Highlights of RisingWave v1.8: The Open-Source Streaming Database

Highlights of RisingWave v1.8: The Open-Source Streaming Database

We at RisingWave are happy to announce the release of v1.8 this month! This release is again filled with new features, updates to existing features, and bug fixes. Additional improvements are made to Python UDFs, Rust UDFs, and connectors, providing users with more flexibility and control over their database. A breaking change regarding decoupled sinks is also included, so read on to learn how to avoid compatibility issues.

If you are interested in the full list of v1.8 updates, see the release note.

Breaking change: decoupling sinks

Starting from v1.8, RisingWave has changed to a more lightweight method for state cleaning, affecting sinks with decouple enabled. This was first implemented in v1.6, but sink decoupling compatibility will not be maintained going forward. It is recommended for users with decoupled sinks to either not directly upgrade to v1.8, or to delete all sinks with decoupled enabled before upgrading.

To check if you have any sinks with decoupled enabled, first upgrade to v1.7. In v1.7, we support the internal table rw_sink_decouple, which allows you to check the decouple status of all sinks. There are no compatilibility issues when upgrading from v1.6 to v1.7. Next, run the following query.

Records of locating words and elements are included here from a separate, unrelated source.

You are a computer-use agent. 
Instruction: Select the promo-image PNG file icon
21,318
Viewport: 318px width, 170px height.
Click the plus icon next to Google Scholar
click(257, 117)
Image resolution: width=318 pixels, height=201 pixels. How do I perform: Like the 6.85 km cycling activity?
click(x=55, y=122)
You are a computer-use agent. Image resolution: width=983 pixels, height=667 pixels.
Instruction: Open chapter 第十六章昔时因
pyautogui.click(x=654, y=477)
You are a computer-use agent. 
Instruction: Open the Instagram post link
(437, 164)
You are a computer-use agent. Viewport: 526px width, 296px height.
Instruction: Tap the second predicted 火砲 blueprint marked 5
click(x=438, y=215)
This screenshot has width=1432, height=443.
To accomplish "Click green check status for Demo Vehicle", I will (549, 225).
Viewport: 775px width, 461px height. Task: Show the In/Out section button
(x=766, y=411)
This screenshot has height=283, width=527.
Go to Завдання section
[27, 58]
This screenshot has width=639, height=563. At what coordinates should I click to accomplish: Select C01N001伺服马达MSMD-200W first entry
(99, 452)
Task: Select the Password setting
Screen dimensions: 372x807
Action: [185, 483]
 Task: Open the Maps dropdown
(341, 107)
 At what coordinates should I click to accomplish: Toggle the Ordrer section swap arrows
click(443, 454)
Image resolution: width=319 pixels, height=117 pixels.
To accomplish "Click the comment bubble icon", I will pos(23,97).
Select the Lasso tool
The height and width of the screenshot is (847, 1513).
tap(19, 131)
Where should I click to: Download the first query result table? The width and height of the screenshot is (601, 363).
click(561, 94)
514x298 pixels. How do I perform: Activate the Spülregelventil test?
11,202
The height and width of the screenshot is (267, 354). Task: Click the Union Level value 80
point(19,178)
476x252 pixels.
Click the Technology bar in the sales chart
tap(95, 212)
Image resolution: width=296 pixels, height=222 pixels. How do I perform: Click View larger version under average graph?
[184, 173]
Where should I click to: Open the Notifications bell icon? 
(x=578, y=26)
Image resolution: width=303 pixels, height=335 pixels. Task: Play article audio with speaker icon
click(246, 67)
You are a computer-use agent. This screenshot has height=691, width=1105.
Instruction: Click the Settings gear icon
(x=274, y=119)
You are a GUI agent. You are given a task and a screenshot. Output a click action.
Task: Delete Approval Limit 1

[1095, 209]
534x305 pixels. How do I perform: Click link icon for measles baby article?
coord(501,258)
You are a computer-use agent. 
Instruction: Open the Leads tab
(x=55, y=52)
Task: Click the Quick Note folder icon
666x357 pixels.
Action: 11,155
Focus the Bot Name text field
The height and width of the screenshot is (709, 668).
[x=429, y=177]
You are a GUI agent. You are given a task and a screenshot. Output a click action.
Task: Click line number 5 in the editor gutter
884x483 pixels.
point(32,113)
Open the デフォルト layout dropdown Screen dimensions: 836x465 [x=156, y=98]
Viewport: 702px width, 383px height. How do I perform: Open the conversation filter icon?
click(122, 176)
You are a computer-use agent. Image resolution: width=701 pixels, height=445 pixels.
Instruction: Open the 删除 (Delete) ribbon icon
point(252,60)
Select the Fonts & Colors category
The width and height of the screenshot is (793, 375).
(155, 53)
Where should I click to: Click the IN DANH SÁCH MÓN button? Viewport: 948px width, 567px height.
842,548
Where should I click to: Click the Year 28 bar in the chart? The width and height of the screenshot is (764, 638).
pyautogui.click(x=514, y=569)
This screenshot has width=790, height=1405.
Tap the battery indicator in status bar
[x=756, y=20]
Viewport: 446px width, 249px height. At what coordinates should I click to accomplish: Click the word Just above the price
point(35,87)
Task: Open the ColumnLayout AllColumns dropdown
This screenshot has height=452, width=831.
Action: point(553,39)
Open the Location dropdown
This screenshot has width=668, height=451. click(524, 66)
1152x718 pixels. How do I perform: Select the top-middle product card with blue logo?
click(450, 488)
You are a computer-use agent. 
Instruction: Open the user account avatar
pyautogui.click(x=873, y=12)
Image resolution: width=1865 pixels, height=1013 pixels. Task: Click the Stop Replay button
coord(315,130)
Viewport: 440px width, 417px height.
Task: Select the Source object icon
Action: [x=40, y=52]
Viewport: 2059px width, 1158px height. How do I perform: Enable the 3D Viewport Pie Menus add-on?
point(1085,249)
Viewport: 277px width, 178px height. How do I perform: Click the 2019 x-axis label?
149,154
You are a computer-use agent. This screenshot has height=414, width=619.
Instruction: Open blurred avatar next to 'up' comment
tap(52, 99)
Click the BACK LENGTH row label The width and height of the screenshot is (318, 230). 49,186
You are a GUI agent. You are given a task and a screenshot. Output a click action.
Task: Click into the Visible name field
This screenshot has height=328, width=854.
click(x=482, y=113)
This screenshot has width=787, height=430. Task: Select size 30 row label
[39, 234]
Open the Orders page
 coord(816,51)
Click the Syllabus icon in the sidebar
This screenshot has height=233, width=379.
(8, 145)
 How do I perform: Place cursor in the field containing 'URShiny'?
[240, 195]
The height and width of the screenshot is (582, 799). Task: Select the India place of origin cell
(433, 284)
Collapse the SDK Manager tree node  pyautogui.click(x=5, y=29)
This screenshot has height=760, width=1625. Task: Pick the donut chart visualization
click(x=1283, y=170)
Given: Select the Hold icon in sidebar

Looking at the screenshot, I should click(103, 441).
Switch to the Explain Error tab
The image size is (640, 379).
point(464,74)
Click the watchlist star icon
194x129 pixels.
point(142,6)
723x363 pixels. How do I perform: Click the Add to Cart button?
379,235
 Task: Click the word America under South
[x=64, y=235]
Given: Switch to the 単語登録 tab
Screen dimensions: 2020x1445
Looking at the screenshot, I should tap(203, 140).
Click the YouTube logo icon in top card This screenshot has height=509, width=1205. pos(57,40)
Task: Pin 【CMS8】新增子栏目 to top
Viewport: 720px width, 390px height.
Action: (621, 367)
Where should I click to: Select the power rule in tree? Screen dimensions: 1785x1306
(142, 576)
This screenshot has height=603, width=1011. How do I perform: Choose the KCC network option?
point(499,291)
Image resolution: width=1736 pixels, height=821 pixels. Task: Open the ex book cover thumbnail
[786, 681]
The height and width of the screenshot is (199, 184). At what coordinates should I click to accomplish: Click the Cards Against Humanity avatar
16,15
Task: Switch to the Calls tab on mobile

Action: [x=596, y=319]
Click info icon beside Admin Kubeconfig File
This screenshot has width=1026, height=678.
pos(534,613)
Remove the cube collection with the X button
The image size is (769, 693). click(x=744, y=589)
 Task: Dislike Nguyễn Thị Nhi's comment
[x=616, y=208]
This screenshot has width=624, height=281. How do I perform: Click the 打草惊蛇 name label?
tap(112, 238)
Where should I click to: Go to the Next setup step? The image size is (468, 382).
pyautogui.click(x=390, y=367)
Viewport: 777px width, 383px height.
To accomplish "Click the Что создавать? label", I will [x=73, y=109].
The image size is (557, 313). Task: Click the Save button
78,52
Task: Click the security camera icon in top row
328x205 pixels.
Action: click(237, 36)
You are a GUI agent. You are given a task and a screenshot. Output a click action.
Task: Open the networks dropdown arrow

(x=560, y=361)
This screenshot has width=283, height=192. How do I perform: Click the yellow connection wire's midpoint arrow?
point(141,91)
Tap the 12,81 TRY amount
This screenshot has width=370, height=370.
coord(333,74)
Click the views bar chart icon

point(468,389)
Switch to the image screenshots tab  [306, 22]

SELECT * FROM rw_sink_decouple
WHERE is_decouple AND watermark_vnode_count < 256;

The query will return any sinks that may run into compatibility issues if you upgrade. If the query returns empty results, it is safe to upgrade to v1.8.

Embedded UDFs

In v1.7, we introduced support for UDFs in additional languages. With this release, we continue to improve the functionality of UDFs. Now you can create embedded UDFs in Python and Rust, which means these UDFs are defined, compiled, and ran internally in RisingWave. This way, there is no need to install the external API. However, you are limited from using external libraries or file systems.

Embedded Python UDFs

When creating an embedded Python UDF, use the CREATE FUNCTION command. Here is an example.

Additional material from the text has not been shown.